## TRY IT
All lines of the listing below are to be printed again exactly.

────

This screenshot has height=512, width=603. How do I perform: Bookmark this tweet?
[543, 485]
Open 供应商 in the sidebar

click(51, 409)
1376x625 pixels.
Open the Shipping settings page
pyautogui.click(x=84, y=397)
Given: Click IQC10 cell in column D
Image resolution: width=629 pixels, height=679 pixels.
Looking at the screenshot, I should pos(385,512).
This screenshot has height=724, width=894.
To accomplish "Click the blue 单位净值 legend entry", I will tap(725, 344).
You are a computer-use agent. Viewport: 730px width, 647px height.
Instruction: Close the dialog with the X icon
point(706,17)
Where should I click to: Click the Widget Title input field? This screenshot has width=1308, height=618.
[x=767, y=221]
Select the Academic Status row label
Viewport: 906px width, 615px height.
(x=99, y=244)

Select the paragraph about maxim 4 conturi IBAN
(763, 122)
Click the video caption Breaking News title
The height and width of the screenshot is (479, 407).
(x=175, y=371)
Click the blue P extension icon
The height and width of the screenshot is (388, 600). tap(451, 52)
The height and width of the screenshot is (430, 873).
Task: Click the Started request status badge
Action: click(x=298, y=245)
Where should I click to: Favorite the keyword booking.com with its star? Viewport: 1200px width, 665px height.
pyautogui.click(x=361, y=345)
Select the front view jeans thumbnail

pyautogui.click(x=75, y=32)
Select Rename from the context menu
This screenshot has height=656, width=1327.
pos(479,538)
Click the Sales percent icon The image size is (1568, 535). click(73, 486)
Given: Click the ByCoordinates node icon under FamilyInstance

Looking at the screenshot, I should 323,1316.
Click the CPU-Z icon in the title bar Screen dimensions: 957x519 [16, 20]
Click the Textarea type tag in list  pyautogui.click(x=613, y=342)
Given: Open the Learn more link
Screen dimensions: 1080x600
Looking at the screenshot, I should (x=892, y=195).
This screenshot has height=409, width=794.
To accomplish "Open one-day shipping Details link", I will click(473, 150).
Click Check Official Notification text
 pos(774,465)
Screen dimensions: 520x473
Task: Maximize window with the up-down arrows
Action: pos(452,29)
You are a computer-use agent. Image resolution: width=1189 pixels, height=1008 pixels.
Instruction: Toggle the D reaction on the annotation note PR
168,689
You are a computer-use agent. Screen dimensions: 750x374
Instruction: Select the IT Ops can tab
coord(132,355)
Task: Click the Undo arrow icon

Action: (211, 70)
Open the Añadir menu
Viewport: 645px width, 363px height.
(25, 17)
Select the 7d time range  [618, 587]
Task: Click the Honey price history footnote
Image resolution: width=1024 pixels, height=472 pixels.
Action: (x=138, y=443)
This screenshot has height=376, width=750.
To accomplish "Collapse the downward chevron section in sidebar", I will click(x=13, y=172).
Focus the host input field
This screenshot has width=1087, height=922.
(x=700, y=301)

────

## WRITTEN RESPONSE
This screenshot has height=512, width=603. How do I perform: Bookmark this tweet?
[543, 485]
Open 供应商 in the sidebar

click(51, 409)
1376x625 pixels.
Open the Shipping settings page
pyautogui.click(x=84, y=397)
Given: Click IQC10 cell in column D
Image resolution: width=629 pixels, height=679 pixels.
Looking at the screenshot, I should pos(385,512).
This screenshot has height=724, width=894.
To accomplish "Click the blue 单位净值 legend entry", I will tap(725, 344).
You are a computer-use agent. Viewport: 730px width, 647px height.
Instruction: Close the dialog with the X icon
point(706,17)
Where should I click to: Click the Widget Title input field? This screenshot has width=1308, height=618.
[x=767, y=221]
Select the Academic Status row label
Viewport: 906px width, 615px height.
(x=99, y=244)

Select the paragraph about maxim 4 conturi IBAN
(763, 122)
Click the video caption Breaking News title
The height and width of the screenshot is (479, 407).
(x=175, y=371)
Click the blue P extension icon
The height and width of the screenshot is (388, 600). tap(451, 52)
The height and width of the screenshot is (430, 873).
Task: Click the Started request status badge
Action: click(x=298, y=245)
Where should I click to: Favorite the keyword booking.com with its star? Viewport: 1200px width, 665px height.
pyautogui.click(x=361, y=345)
Select the front view jeans thumbnail

pyautogui.click(x=75, y=32)
Select Rename from the context menu
This screenshot has height=656, width=1327.
pos(479,538)
Click the Sales percent icon The image size is (1568, 535). click(73, 486)
Given: Click the ByCoordinates node icon under FamilyInstance

Looking at the screenshot, I should 323,1316.
Click the CPU-Z icon in the title bar Screen dimensions: 957x519 [16, 20]
Click the Textarea type tag in list  pyautogui.click(x=613, y=342)
Given: Open the Learn more link
Screen dimensions: 1080x600
Looking at the screenshot, I should (x=892, y=195).
This screenshot has height=409, width=794.
To accomplish "Open one-day shipping Details link", I will click(473, 150).
Click Check Official Notification text
 pos(774,465)
Screen dimensions: 520x473
Task: Maximize window with the up-down arrows
Action: pos(452,29)
You are a computer-use agent. Image resolution: width=1189 pixels, height=1008 pixels.
Instruction: Toggle the D reaction on the annotation note PR
168,689
You are a computer-use agent. Screen dimensions: 750x374
Instruction: Select the IT Ops can tab
coord(132,355)
Task: Click the Undo arrow icon

Action: (211, 70)
Open the Añadir menu
Viewport: 645px width, 363px height.
(25, 17)
Select the 7d time range  [618, 587]
Task: Click the Honey price history footnote
Image resolution: width=1024 pixels, height=472 pixels.
Action: (x=138, y=443)
This screenshot has height=376, width=750.
To accomplish "Collapse the downward chevron section in sidebar", I will click(x=13, y=172).
Focus the host input field
This screenshot has width=1087, height=922.
(x=700, y=301)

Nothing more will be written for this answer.